--- begin Provided text ---

This insistence that creation is good because God created it is a central reality within Christianity. Christians proclaim that the Word of God entered the human condition in Jesus Christ. That alone elevates the natural world. And then, as taught by Christ, the natural world becomes a vehicle of coming into contact with God’s grace—for instance, through baptism with the use of water; Communion through the sacrificial offering of bread and wine; reconciliation, with the familiar use of human dialogue; healing, with primitive oils. And then there is Mary. She also connects creation with the divine in an amazing demonstration of love and relation. Again, there is much more to say about her, but we’ll have to leave that for another time.

All of this presupposes that mankind must be wise, just, temperate stewards of creation. Of course, mankind has not always acted so—especially in the West. But that is not an error of authentic Christian teachings; it is an example of what happens when you don’t live what the faith professes.

8.  Some Catholic Parishes have been active with environmental sustainability issues and some have not.  Why do we see such differences in Catholic practice if environmental and sustainability concerns are part of the overall teaching of the Church?

--- end Provided text ---

Tasks for this exercise -
1. In the passage on Christian teaching about creation, what does Communion use as its sacrificial offering?
2. Reproduce word for word the stretch of the passage on Christian teaching about creation from "8.  Some Catholic" through "of the Church?".
3. Write the next part of the passage on Christian teaching about creation, picking up right after its final sentence.

--- begin Excerpted data ---

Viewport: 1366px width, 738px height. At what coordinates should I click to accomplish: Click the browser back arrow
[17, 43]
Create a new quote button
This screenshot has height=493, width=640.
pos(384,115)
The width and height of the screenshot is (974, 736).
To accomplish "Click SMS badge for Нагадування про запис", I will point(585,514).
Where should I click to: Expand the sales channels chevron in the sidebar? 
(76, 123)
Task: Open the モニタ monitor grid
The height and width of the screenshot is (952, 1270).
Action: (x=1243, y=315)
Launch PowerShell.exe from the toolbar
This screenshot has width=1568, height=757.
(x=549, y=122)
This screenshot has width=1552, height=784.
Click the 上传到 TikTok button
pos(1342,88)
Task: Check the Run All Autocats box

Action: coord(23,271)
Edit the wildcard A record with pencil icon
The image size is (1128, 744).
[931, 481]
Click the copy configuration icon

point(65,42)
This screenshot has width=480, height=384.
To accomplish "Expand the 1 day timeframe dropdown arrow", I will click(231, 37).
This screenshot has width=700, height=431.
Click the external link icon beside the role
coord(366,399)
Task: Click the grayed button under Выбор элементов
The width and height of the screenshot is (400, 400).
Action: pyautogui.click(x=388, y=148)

--- end Excerpted data ---

Expected responses -
1. Bread and wine.

2.
8.  Some Catholic Parishes have been active with environmental sustainability issues and some have not.  Why do we see such differences in Catholic practice if environmental and sustainability concerns are part of the overall teaching of the Church?

3.
Photo by Mario Gomez
Every Christian community—Catholic parishes included—eventually form a particular spirituality. One hopes that this communal spirituality embraces all Church teachings, but that is not necessarily the case. Indeed, Catholic parishes reflect the cultural realities of the wider community in which they reside. Thus some will be more attuned to matters of social justice, some will focus on personal sanctification, and some will focus on other aspects of the faith. St. Paul talks about this with his language of the Church having many parts, like the human body has different parts that do different things but they all make up one body.

All that said, the message of environmental protection is slowly filtering into parish communities. My own parish just added a section on ecology to its pro-life newsletter. But other of my brothers and sisters are suspicious of the environmental movement—and they are not always without justification. There are voices in some secular environmental communities that suggest solutions that run counter to Christian teachings. And so there is a tension—as there is in all things in which humanity exists. That’s why dialogue, like this interview, is always so very important. Dialogue helps build relationships, which help build understanding and trust, which, when oriented toward truth, can work miracles.

9.  Do you find that your knowledge about the environment deepens your faith?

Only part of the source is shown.